--- MATERIAL FOR THE TASK ---

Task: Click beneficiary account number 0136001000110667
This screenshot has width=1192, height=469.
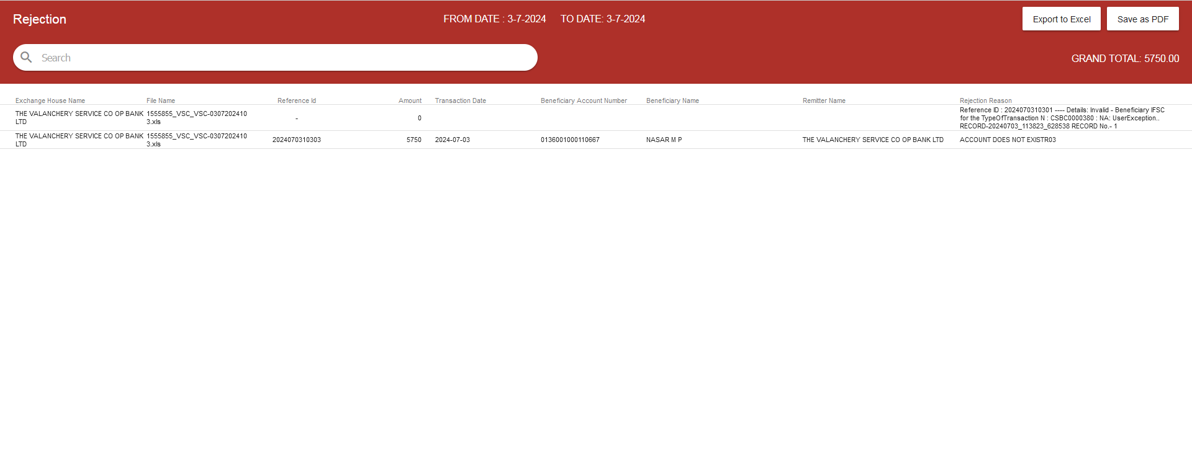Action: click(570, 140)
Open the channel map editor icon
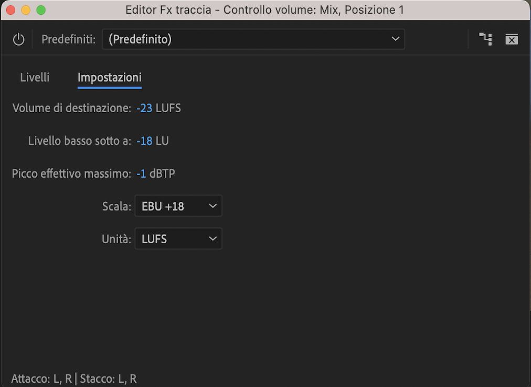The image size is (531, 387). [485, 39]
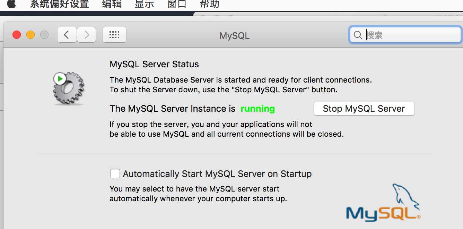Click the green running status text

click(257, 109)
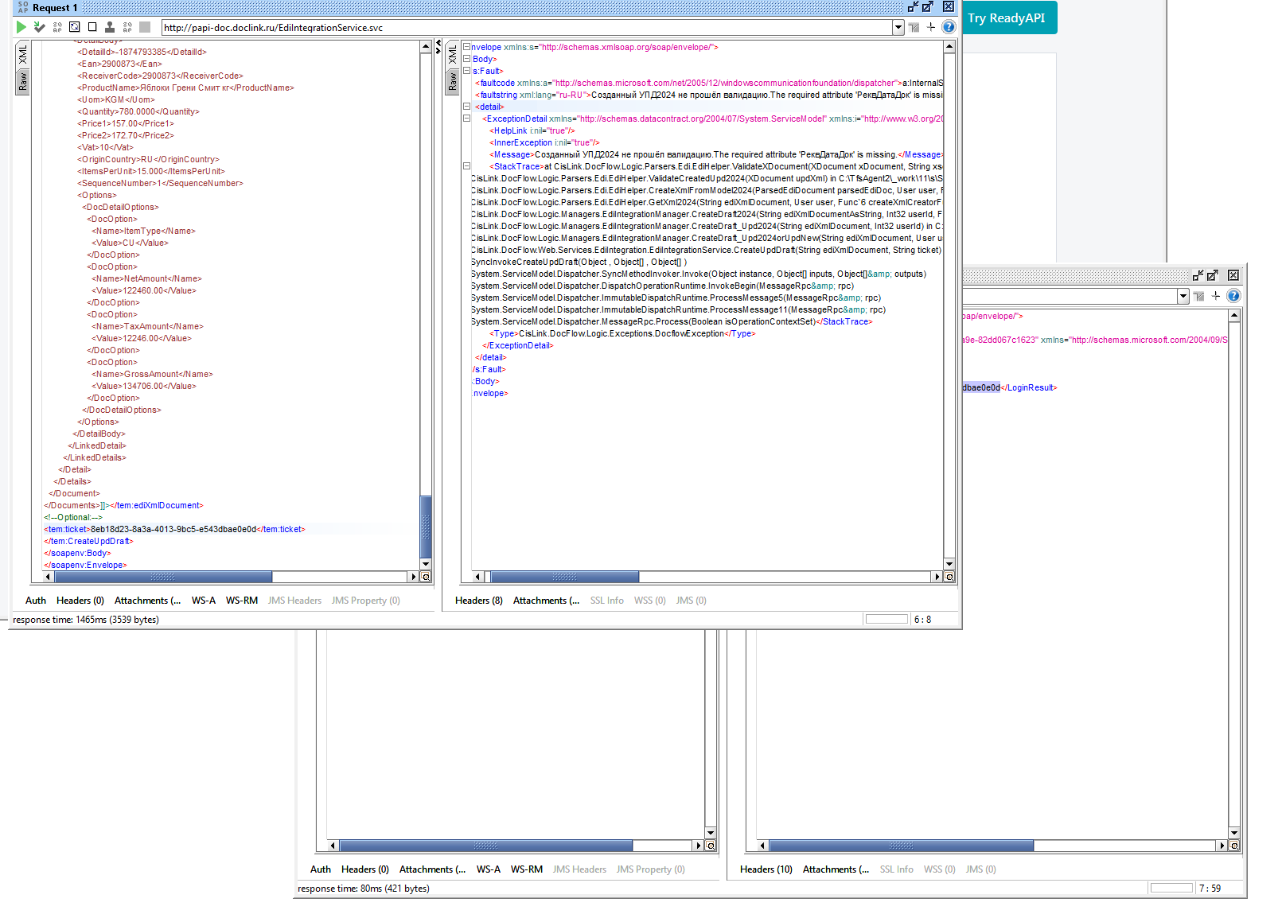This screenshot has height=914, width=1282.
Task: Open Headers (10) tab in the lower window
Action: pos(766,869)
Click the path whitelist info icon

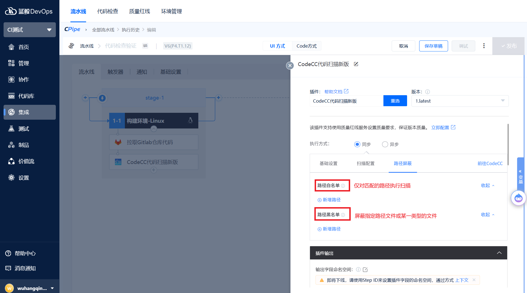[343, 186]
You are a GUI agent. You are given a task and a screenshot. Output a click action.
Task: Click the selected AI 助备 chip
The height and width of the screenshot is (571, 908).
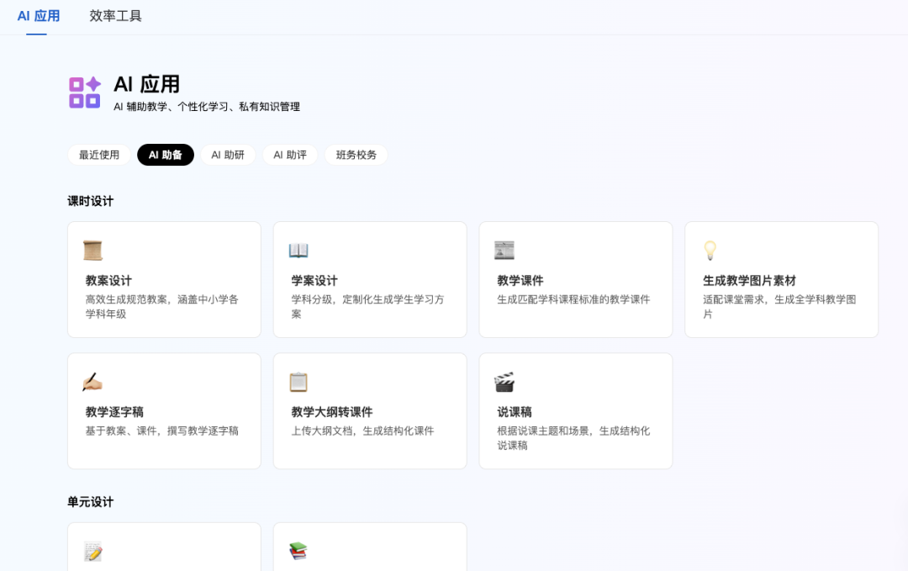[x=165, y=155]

---

WORK ITEM
Exact copy, no pictures: set down all the entries again as they stand.

TASK OUTPUT
Task: Click beneficiary account number 0136001000110667
This screenshot has width=1192, height=469.
Action: click(570, 140)
Open the channel map editor icon
The image size is (531, 387). [485, 39]
Click the green running status text

click(257, 109)
This screenshot has height=914, width=1282.
Task: Open Headers (10) tab in the lower window
Action: pos(766,869)
Click the path whitelist info icon

[343, 186]
You are a GUI agent. You are given a task and a screenshot. Output a click action.
Task: Click the selected AI 助备 chip
The height and width of the screenshot is (571, 908).
[x=165, y=155]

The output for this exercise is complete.